Folk tale
- Name: The Water Nixie
- Also known as: The Water Nix
- Aarne–Thompson grouping: ATU 313A
- Country: Germany
- Published in: Grimms' Fairy Tales

= The Water Nixie =

German fairy tale

"The Water Nixie" or "The Water-Nix" is a fairy tale collected by the Brothers Grimm, tale number 79. It came from Hanau.
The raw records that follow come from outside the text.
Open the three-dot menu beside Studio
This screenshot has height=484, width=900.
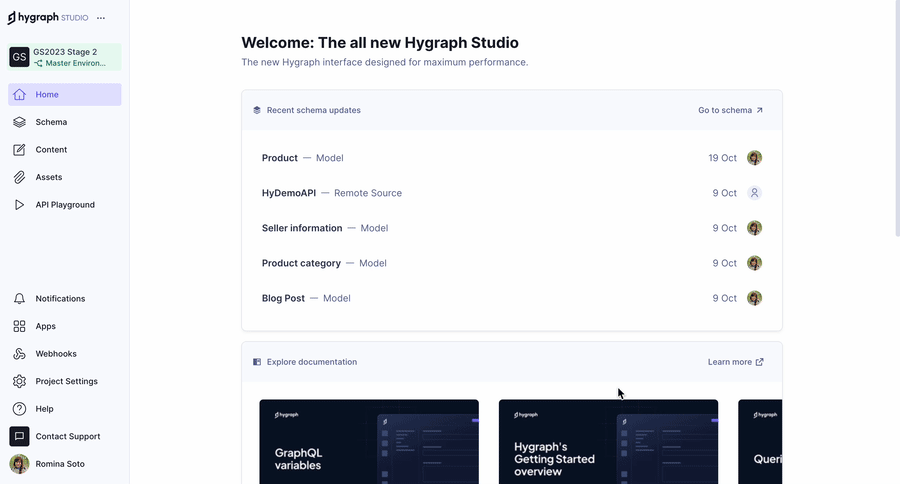[101, 18]
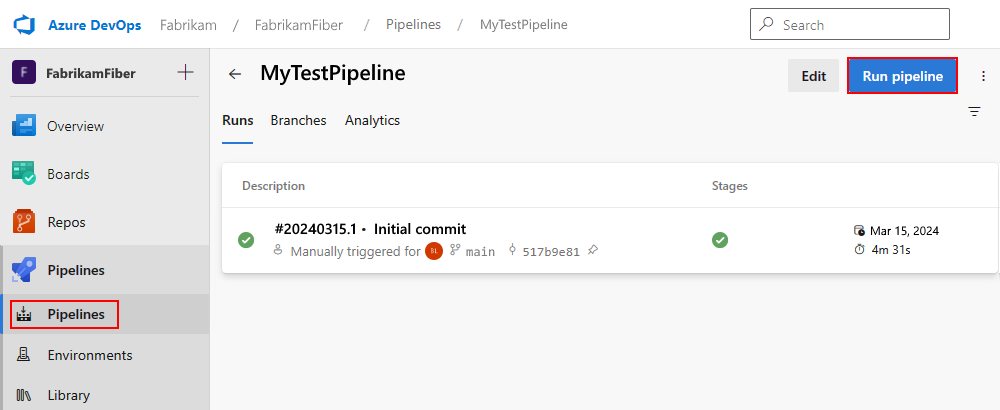This screenshot has width=1000, height=410.
Task: Click the Edit button
Action: tap(813, 76)
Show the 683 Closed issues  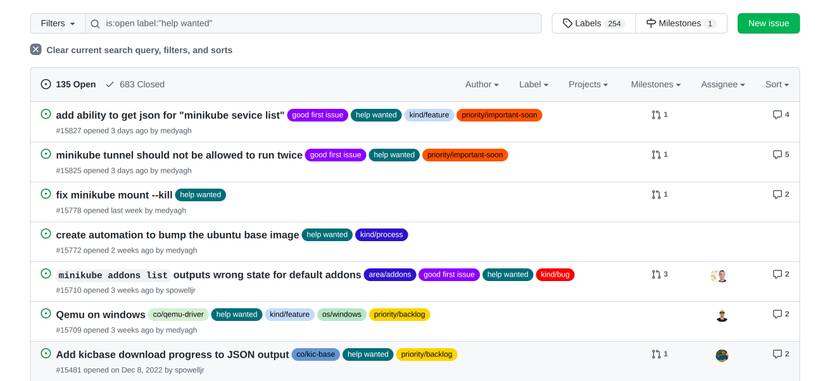pos(135,84)
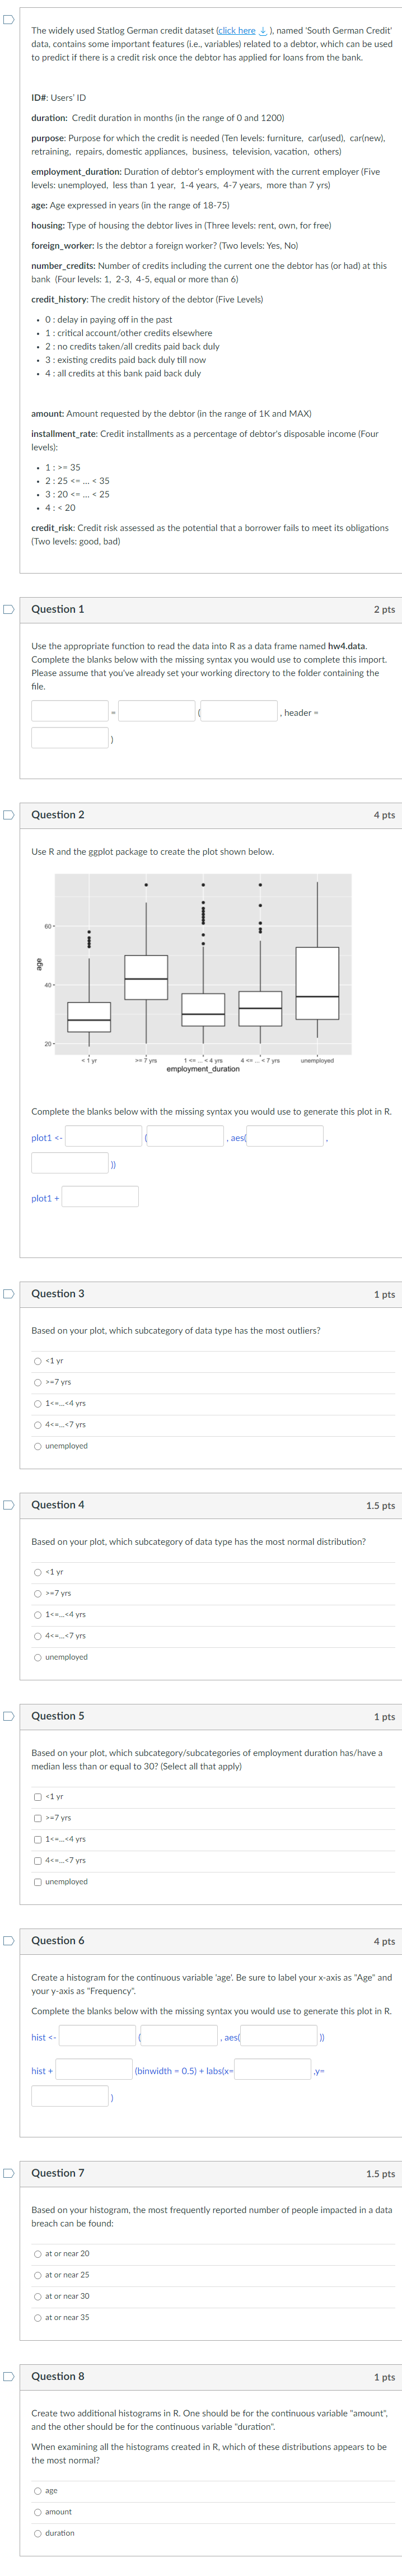Flag Question 4 with its bookmark icon

(8, 1505)
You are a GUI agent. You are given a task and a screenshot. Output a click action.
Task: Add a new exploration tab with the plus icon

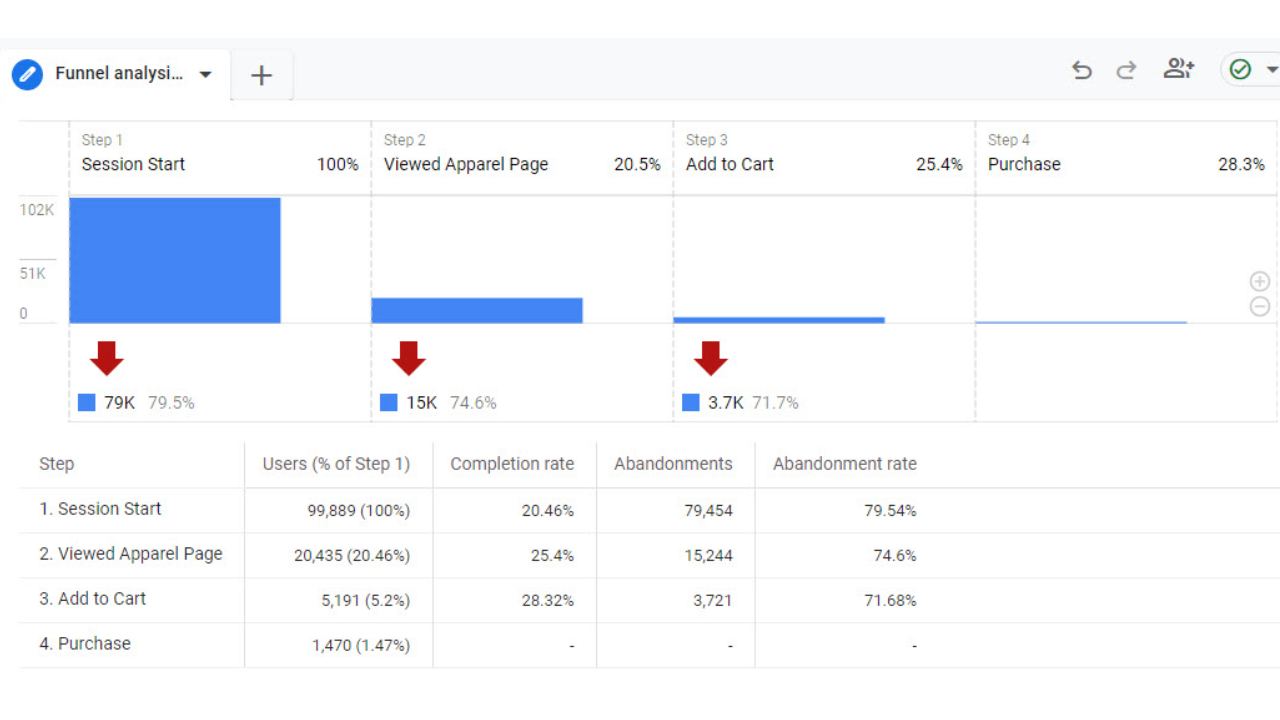[261, 74]
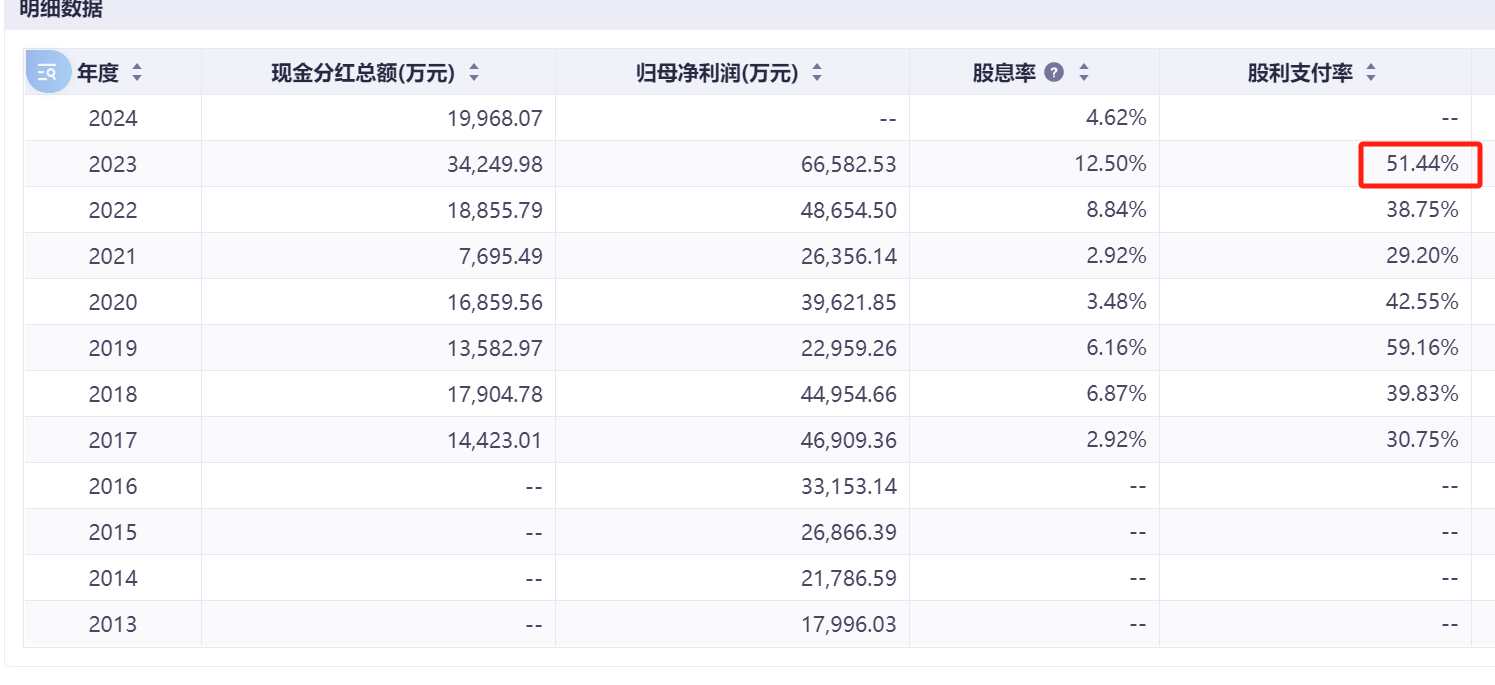
Task: Click the 17,996.03 net profit cell
Action: 849,625
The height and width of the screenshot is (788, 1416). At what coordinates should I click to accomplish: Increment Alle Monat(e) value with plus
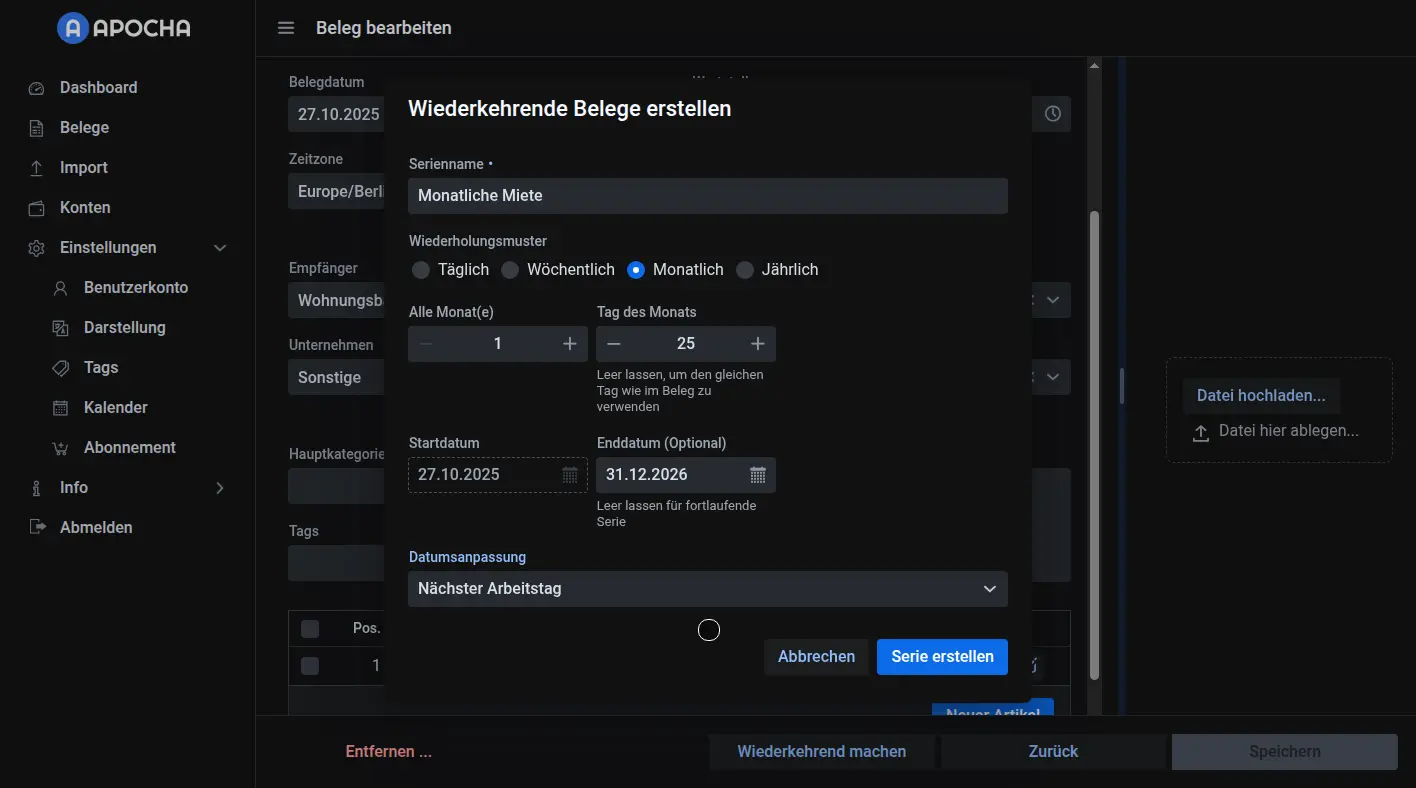[x=569, y=344]
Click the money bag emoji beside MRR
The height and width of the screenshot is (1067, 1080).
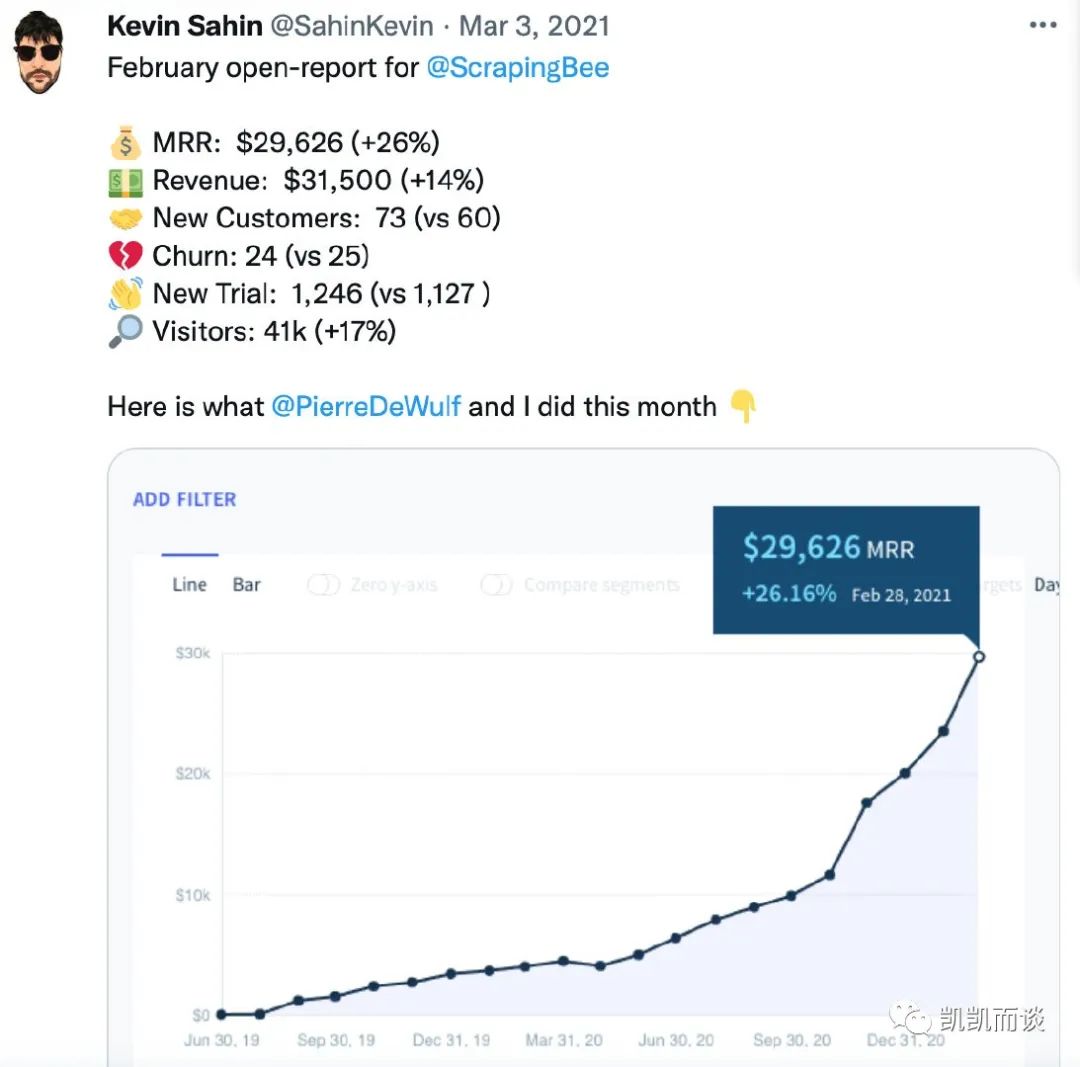click(126, 143)
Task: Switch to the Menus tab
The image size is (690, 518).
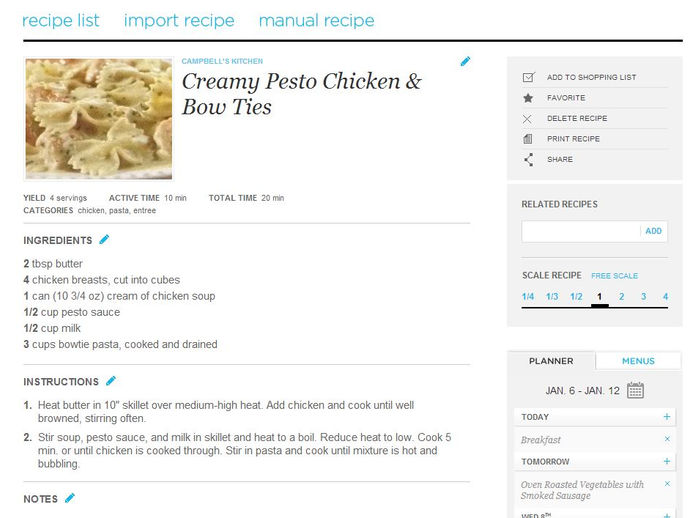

It is Aarne-Thompson type 313A, the girl helps the hero flee and revolves about a transformation chase. Others of this type include
The Master Maid, Jean, the Soldier, and Eulalie, the Devil's Daughter, The Two Kings' Children, Nix Nought Nothing, and Foundling-Bird. The Grimms noted Sweetheart Roland as an analogue.

==Synopsis==

A brother and sister fell into a well, where a nixie caught them and made them work for her. One Sunday, while she was at church, they ran away. The nixie chased them. The girl threw a brush, which became a mountain with thousands of spikes, which the nixie got through with great effort. The boy threw a comb behind them, which became mountains with thousands of teeth, which the nixie got through with great effort. The girl threw a mirror behind them, which became a mountain too slick for the nixie to climb. She went back to get an axe, but before she could chop through the mountain, they escaped.